# [Dataset content]
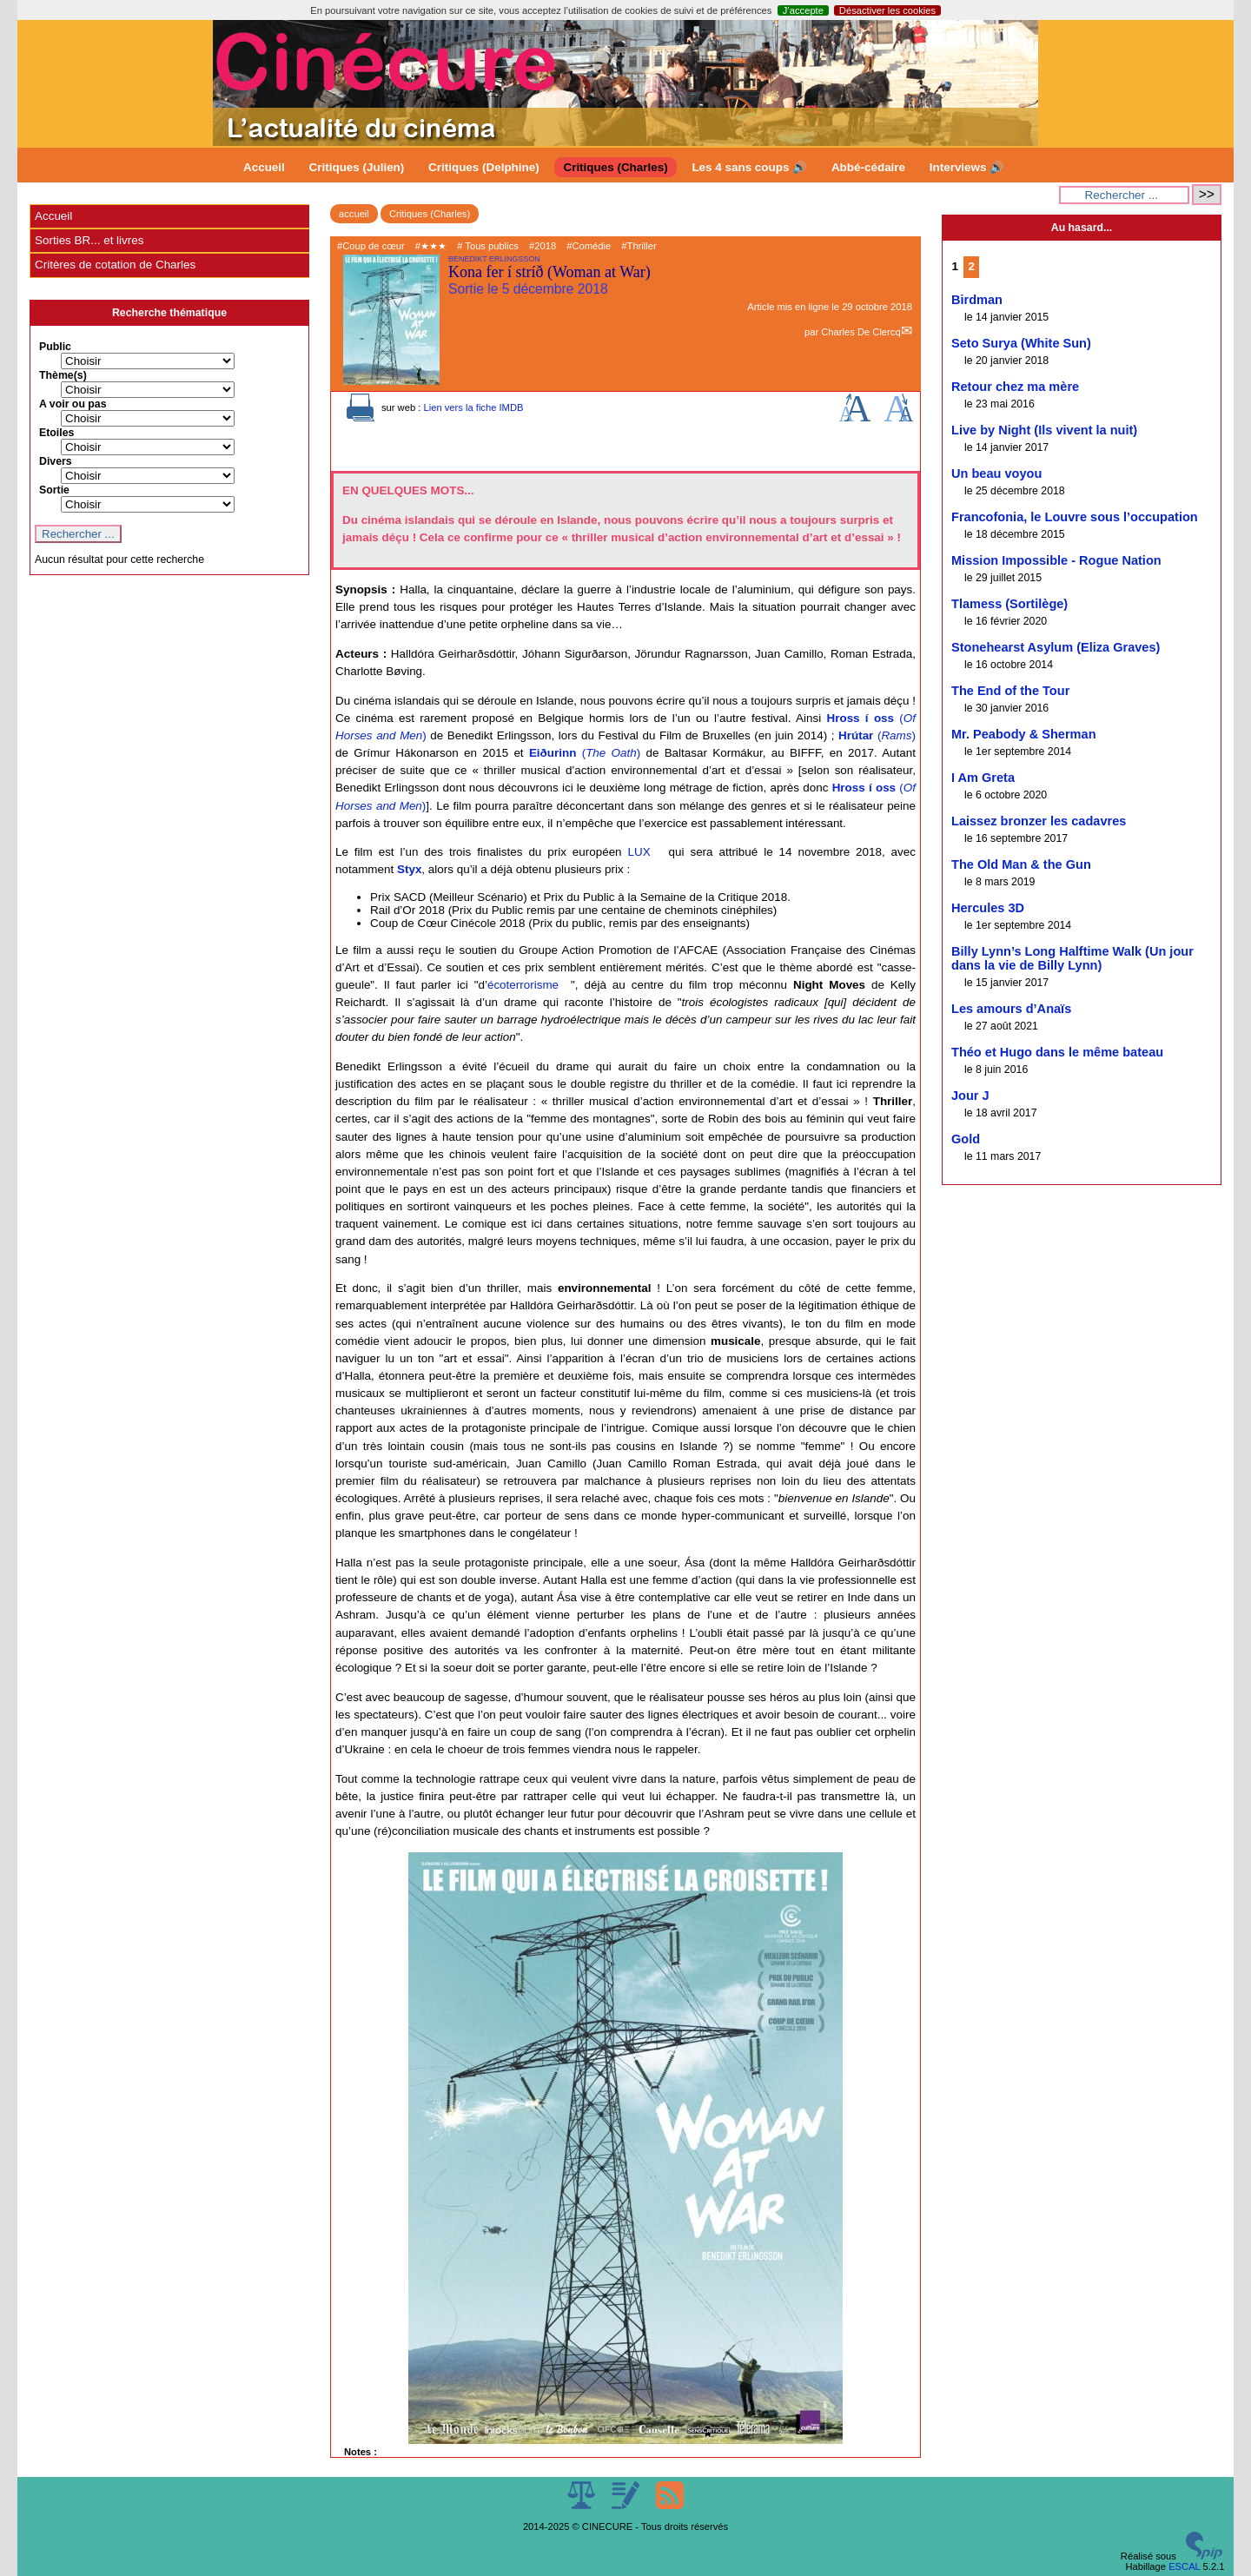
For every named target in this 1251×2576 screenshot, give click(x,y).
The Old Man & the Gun (1021, 864)
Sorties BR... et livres (89, 240)
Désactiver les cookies (887, 10)
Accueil (264, 167)
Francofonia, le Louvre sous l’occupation (1074, 517)
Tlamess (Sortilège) (1009, 604)
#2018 (542, 246)
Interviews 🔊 (967, 167)
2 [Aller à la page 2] (972, 266)
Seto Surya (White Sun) (1021, 343)
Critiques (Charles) (615, 167)
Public (55, 347)
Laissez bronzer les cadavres (1038, 821)
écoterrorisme (523, 984)
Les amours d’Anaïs (1011, 1009)
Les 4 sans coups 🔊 (749, 167)
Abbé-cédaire (868, 167)
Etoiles (56, 433)
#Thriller (638, 246)
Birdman (977, 300)
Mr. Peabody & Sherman (1023, 734)
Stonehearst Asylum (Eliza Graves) (1055, 647)
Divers (55, 461)
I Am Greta (983, 778)
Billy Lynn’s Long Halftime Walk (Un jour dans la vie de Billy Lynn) (1072, 958)
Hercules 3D (987, 908)
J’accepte (803, 10)
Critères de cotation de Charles (115, 264)
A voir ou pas (73, 404)
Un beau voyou (996, 473)
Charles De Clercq (860, 332)
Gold (965, 1139)
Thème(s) (63, 375)
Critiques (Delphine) (483, 167)
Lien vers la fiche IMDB (473, 407)
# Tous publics (488, 246)
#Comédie (588, 246)
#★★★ (431, 246)
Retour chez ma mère (1015, 387)
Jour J (970, 1096)
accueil (354, 214)
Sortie (54, 490)
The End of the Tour (1010, 691)
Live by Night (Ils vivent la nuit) (1044, 430)
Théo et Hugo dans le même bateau (1057, 1052)
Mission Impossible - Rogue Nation (1056, 560)
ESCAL (1184, 2566)
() (877, 735)
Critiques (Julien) (357, 167)
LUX (639, 851)
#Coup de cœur (371, 246)
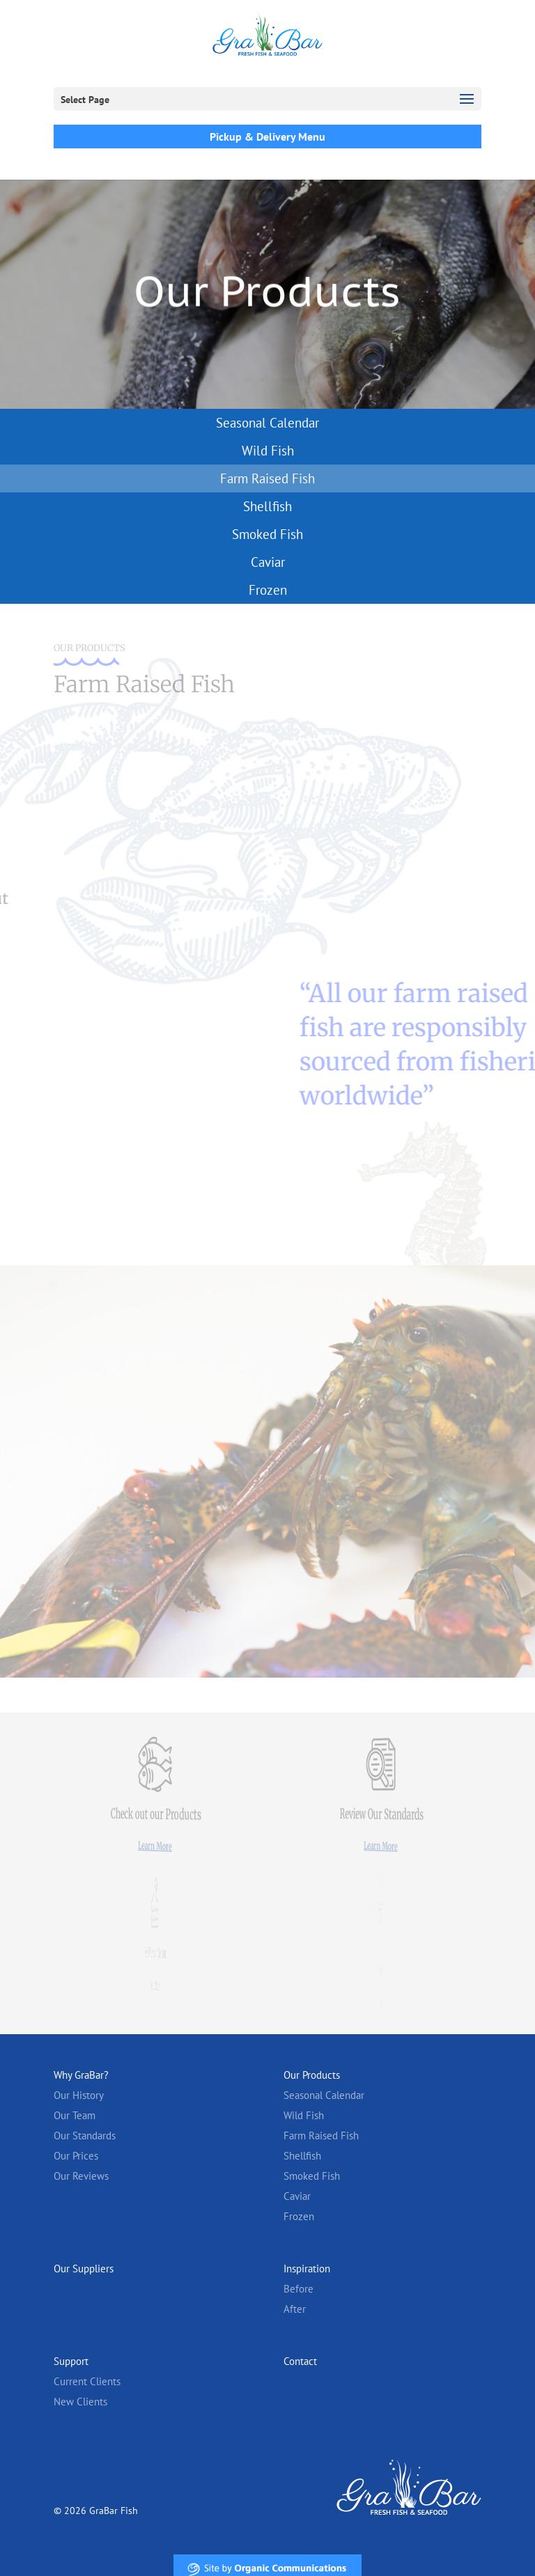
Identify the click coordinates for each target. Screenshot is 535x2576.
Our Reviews (81, 2176)
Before (298, 2288)
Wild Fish (268, 450)
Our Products (312, 2075)
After (295, 2309)
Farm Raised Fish (267, 478)
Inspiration (307, 2268)
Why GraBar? (81, 2075)
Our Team (74, 2115)
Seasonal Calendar (267, 422)
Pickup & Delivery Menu (267, 136)
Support (71, 2361)
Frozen (268, 589)
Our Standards (85, 2135)
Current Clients (87, 2381)
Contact (300, 2361)
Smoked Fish (267, 534)
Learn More (154, 1846)
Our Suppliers (84, 2268)
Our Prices (76, 2155)
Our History (79, 2095)
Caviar (268, 562)
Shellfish (267, 506)
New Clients (80, 2401)
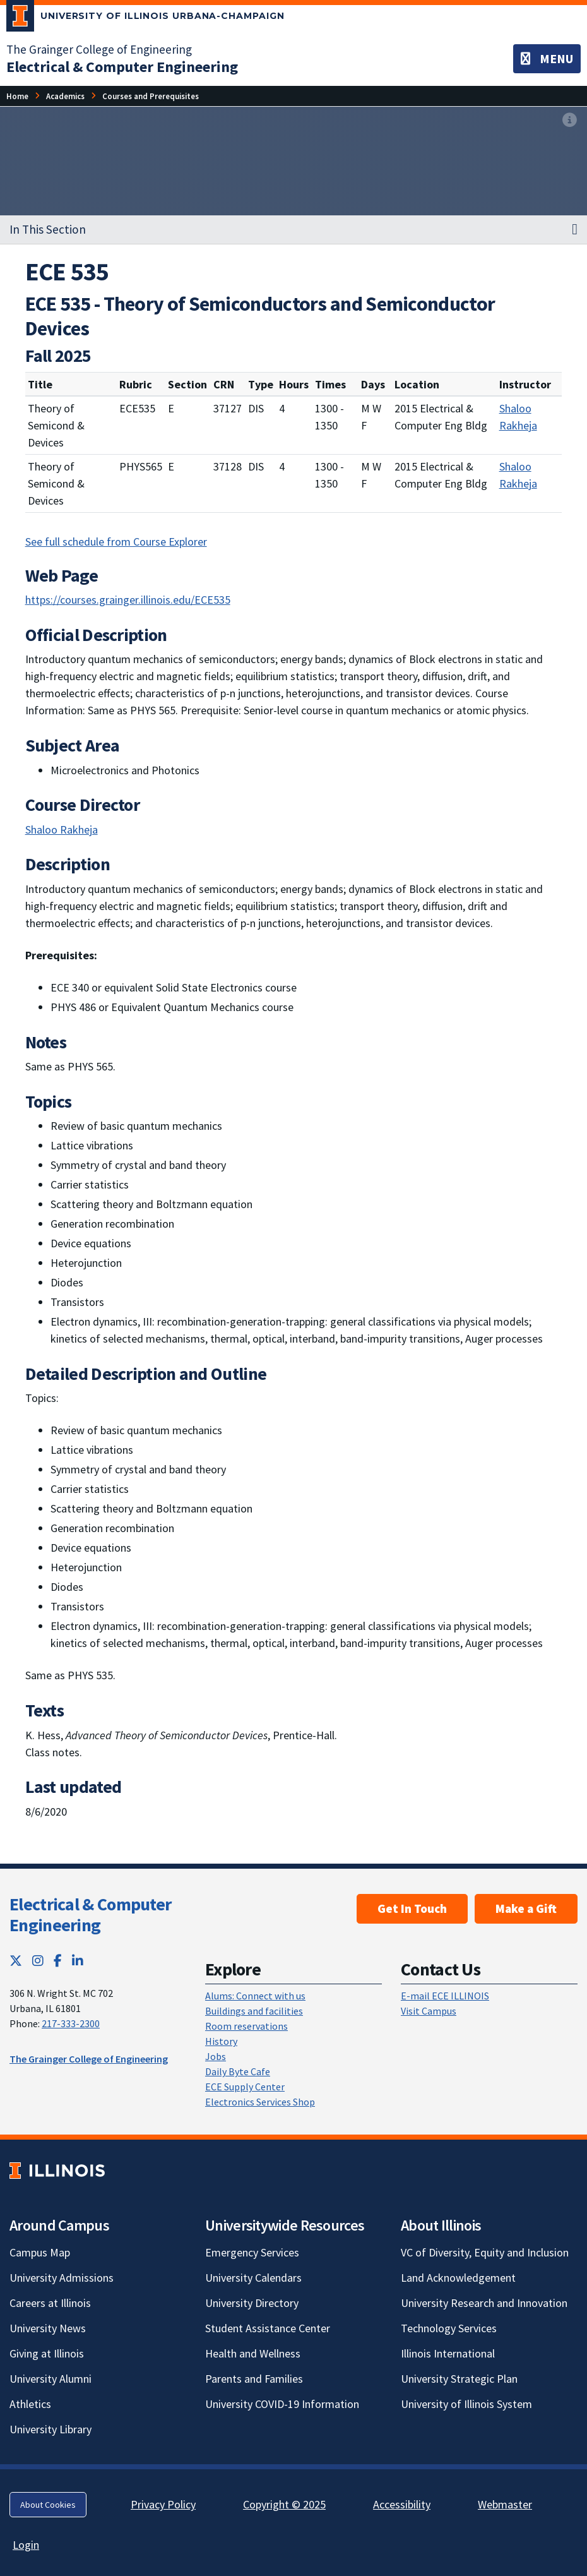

# [Requirements]
Pick out and copy each line of the rows above that contains the string "Critiques". Treat uppercase and lowercase letters as different.

# [Task solution]
Critiques (Charles) (615, 167)
Critiques (Delphine) (483, 167)
Critiques (Julien) (357, 167)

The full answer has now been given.